The method that we have to implement is Visitor::visit_bytes() that deserializer will call when it encounters a byte array in the input. The implementation takes a slice of u8 values, splits them into chunks of 20 bytes, which is the length of SHA-1 hash, and converts these chunks into a vector of Sha1 values.

Finally, we need to implement the Deserialize trait on Hashes type, to plug in our custom visitor into the deserialization process. The implementation is trivial: we simply call deserialize_bytes() on the deserializer, and pass our HashesVisitor as an argument.

Custom deserialization with internal type

There’s one last thing to be implemented: calculation of SHA-1 hash of the entire info section from the torrent file. As you may remember, this value is required in two interactions:

  • When requesting the list of peers from the torrent tracker;
  • When making the initial handshake to a peer.

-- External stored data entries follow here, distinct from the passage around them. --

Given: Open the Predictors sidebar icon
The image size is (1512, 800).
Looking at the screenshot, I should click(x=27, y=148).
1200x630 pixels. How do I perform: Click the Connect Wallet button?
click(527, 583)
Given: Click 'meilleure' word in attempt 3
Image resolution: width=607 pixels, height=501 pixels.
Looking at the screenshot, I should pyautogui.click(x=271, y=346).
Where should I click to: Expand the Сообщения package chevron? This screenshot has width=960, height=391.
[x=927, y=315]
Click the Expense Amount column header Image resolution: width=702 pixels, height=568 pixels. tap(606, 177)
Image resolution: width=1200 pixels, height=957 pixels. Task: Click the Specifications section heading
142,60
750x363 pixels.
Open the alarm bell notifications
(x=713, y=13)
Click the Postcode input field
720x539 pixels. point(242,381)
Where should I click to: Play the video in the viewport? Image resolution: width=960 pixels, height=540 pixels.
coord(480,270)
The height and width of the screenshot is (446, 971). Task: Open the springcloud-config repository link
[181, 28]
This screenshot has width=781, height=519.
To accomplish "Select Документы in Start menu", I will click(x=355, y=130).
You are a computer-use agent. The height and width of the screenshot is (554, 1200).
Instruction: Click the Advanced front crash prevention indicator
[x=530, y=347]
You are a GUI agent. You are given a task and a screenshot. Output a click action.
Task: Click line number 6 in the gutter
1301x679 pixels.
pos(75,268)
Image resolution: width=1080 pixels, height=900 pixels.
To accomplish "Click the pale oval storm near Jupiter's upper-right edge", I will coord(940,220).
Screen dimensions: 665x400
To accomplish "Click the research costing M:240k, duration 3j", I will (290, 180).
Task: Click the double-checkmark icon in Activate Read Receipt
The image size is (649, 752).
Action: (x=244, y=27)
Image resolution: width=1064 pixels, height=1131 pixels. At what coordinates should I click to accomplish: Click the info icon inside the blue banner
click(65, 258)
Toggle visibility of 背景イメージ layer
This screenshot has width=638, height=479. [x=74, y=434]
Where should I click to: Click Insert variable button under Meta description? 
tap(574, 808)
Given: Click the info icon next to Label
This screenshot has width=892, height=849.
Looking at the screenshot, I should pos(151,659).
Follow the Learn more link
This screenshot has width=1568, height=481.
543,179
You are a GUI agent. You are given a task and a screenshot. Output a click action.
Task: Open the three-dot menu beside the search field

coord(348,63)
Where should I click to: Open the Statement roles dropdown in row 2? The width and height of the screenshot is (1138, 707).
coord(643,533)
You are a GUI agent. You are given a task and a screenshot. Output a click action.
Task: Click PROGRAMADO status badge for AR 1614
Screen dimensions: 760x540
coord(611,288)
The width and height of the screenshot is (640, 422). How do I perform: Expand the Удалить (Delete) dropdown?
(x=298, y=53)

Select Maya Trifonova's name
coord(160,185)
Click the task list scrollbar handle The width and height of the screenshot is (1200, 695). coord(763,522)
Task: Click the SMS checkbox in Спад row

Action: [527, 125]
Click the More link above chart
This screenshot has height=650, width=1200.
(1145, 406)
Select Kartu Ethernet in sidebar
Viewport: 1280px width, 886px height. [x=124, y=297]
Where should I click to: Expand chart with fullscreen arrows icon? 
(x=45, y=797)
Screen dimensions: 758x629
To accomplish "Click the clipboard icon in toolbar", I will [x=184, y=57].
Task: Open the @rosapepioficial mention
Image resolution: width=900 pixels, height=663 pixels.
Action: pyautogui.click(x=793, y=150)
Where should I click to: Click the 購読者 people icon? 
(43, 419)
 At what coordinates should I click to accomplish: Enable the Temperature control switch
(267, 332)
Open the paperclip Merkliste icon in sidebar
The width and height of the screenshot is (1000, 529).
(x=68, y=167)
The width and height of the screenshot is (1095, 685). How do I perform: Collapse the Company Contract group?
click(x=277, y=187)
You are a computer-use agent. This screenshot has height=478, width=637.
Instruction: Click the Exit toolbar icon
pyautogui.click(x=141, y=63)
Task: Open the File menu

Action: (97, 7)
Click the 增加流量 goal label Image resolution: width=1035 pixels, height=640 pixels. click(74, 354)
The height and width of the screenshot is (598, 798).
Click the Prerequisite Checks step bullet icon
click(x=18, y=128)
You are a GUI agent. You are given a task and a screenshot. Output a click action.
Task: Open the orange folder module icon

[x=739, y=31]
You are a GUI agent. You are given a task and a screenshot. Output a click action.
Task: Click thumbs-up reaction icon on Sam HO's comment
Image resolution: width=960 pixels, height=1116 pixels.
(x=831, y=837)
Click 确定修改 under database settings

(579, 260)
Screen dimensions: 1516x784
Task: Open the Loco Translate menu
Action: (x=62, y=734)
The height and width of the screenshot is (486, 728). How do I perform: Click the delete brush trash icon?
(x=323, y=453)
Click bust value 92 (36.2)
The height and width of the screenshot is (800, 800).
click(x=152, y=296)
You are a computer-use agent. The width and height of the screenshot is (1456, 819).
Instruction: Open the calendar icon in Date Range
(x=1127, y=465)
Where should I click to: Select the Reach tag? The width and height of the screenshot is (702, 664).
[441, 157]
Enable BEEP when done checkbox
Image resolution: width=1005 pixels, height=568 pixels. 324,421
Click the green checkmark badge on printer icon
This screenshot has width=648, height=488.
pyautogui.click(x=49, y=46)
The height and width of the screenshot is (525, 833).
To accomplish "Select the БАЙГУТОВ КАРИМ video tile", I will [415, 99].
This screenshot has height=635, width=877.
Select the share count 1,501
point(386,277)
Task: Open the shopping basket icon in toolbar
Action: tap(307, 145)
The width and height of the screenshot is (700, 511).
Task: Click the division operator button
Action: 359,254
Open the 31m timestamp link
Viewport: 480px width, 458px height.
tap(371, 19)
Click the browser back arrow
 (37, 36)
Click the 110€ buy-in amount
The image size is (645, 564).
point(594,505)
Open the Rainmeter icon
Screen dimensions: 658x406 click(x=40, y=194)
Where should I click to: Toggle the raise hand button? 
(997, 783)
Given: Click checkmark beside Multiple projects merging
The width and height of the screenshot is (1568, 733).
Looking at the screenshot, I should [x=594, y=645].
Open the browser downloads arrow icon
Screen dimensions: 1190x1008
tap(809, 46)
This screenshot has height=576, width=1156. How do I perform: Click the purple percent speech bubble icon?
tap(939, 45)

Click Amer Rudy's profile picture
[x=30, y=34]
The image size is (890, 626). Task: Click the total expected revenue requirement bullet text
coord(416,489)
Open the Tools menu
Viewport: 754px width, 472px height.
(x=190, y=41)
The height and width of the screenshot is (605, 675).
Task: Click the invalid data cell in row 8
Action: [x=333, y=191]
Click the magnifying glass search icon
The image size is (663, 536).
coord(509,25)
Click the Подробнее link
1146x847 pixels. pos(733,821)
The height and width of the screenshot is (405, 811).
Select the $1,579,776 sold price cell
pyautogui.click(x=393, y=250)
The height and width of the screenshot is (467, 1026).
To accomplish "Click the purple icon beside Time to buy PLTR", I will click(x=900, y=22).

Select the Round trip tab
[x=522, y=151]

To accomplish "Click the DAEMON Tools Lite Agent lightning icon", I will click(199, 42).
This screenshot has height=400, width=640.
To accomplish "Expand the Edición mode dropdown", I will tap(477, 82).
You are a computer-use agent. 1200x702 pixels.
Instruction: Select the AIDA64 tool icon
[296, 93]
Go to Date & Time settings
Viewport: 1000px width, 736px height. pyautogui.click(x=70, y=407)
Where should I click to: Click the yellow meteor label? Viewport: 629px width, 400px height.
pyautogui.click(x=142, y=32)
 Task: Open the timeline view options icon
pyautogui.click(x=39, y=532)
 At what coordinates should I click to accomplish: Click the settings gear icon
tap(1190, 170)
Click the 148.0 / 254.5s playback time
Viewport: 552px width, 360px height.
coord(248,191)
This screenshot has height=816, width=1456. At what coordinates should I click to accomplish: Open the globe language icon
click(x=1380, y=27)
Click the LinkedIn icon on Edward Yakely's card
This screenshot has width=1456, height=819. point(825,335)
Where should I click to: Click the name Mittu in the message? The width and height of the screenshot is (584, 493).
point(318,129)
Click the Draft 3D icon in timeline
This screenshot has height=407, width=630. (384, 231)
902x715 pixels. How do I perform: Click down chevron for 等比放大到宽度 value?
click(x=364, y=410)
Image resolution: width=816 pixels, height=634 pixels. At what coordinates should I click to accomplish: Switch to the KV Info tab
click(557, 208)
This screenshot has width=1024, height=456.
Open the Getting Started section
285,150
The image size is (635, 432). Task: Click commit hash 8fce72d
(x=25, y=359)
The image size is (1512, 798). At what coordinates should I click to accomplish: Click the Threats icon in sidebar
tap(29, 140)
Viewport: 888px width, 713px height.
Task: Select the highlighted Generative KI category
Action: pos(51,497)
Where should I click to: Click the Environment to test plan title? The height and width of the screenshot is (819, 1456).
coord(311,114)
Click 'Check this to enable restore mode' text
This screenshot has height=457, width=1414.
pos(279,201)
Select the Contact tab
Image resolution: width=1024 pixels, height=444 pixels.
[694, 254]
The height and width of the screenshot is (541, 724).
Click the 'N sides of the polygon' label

Essentially SHA-1 value of info section acts as a unique identifier of the file we’re downloading. I would like to calculate that value once when reading the torrent file and store it as a field in Info struct:

#[derive(Deserialize)]
pub struct Info {
    pub sha1: Sha1,
    pub name: String,
    pub piece_length: u32,
    pub length: usize,
    pub pieces: Vec<Sha1>,
}

Unfortunately, there’s no easy way to calculate this value using the extension points that Serde provides to us. You see, to be able to calculate SHA-1, we need access to the raw byte representation of the info section. However, with the abstractions that Serde gives us, we are completely isolated from the low-level data bytes: it’s all hidden behind the Deserializer abstraction. There’s no way for us to get our hands on the raw binary data.

This is a flip side of the abstraction coin. On one hand, we are spared from dealing with pesky low-level details of binary data representation. On the other hand, we lose the ability to do something specific when the access to that representation is really needed.

It seems that the only way to calculate the SHA-1 hash of the info section is to serialize it back into bytes first, and hope that the serialized byte array will be exactly the same as the one we read from the torrent file. Luckily, Serde will help us with serialization, and there’s a way to plug this code into the overall deserialization process, with the use of an intermediate data type that will hold raw data from info section and can be converted to the instance of Info struct.

We begin by declaring the internal data type, InfoInternal:

#[derive(Deserialize, Serialize)]
struct InfoInternal {
    pub name: String,
    #[serde(rename = "piece length")]
    pub piece_length: u32,
    pub length: usize,
    #[serde(with = "serde_bytes")]
    pub pieces: Vec<u8>,
}

Nothing surprising here, it has the same shape as our original Info type, and maps directly to the contents of info block from the torrent file. Notice, however, that we also need to derive the Serialize trait from Serde. This is because we’ll need to serialize that data structure back to bencoded format, to calculate its SHA-1 hash.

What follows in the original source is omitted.